RECORD SET:
- - -

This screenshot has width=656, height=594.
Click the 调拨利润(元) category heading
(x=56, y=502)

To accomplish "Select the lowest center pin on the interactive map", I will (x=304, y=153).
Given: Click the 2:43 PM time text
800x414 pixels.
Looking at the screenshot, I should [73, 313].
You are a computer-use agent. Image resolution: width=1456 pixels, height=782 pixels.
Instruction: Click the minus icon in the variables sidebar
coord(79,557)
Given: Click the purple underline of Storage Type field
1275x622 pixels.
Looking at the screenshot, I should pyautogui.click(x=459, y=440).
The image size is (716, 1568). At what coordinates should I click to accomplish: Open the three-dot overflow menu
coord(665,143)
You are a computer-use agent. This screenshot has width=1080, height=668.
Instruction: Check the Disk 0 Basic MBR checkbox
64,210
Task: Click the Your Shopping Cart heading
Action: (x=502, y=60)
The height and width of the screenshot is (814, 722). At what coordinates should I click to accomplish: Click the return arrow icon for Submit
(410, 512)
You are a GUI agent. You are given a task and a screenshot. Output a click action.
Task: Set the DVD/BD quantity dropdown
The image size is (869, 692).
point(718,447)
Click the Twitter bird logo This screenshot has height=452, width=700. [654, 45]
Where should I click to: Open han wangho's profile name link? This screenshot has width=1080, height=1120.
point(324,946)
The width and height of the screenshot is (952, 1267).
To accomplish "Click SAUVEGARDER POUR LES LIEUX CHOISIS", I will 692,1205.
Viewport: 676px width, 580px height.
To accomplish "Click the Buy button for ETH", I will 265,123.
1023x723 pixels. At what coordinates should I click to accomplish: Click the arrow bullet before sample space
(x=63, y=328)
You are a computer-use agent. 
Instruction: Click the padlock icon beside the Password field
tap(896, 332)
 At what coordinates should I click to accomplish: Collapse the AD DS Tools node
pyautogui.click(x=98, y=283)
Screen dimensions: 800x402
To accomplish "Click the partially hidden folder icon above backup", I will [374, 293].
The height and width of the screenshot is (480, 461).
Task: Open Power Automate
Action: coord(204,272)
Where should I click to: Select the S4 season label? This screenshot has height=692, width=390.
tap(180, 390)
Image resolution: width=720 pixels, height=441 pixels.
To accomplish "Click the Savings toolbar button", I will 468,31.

- - -

ASSIGNMENT: In the entries above, find the line with "Image resolution: width=720", then retype it and every line after it exactly.

EXERCISE ANSWER:
Image resolution: width=720 pixels, height=441 pixels.
To accomplish "Click the Savings toolbar button", I will 468,31.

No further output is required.